──────── Extract provided

Eight years ago we had five days in Budapest after a cruise, and enjoyed every moment. Now we’re back for a couple of days, and torn between repeating old things and taking on new adventures. We spend our first morning on the former and the afternoon on the latter.
Hungary has had more that it’s fair share of historical trauma, since 1000AD when Saint Stephen first established a Christian Kingdom, through the upheavals of unwelcome vistors: Mongols, Turks, Austrians, Hapsburgs, and finally Russians. Our quide today talks mostly about the latter, and of course the appaling consequeces of the 1956 uprising (one of many, as she resignedly points out) and more recently, since 1989 when the Iron Curtain fell, and how the transiation from Communism to Capitalism has affected the lives of Hungarians.
We start with a drive around Pest, in otherwords the Right Bank, which is the newer sector of the city. We don’t take photos because we will return, but it is good to remind ourselves of the various districts and sights we remember from 2017. Before long we are crossing the chain bridge, the first one to be built, and into the Buda side, which is much older. Of course now the two cities are one, but there remains a friendly rivalry between the two sides of the river Danube.
Our first, well only, stop is on Castle Hill, the site of the former palace, and many government buildings, and is undergoing considerable restoration. Indeed there are some newly replicated old buildings we didn’t see last time, the first two photos. We start by taking a look over the Buda hills in the distance, where a lot of the 1.8 million population of Busdapest live, before heading to Matthias Church, parts of which allgedly date back to Saint Stephen in C11, although it’s present incarnation started in C15.
This beautiful church has somehow survived all the troubles albeit repurposed as a Mosque at times, it’s firmly back to Roman Catholic now. Two kings have been crowned here and of Franz Joseph I you will hear more later.

────────────────

Please reproduce the passage of the Budapest travel piece between "Our first, well" and "started in C15.", inclusive, word for word.

──────── Data shown

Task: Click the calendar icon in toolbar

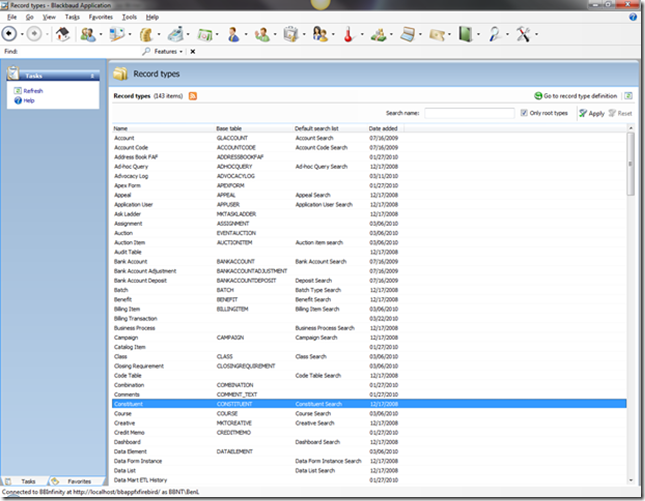Action: (206, 33)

────────────────

[Exercise result]
Our first, well only, stop is on Castle Hill, the site of the former palace, and many government buildings, and is undergoing considerable restoration. Indeed there are some newly replicated old buildings we didn’t see last time, the first two photos. We start by taking a look over the Buda hills in the distance, where a lot of the 1.8 million population of Busdapest live, before heading to Matthias Church, parts of which allgedly date back to Saint Stephen in C11, although it’s present incarnation started in C15.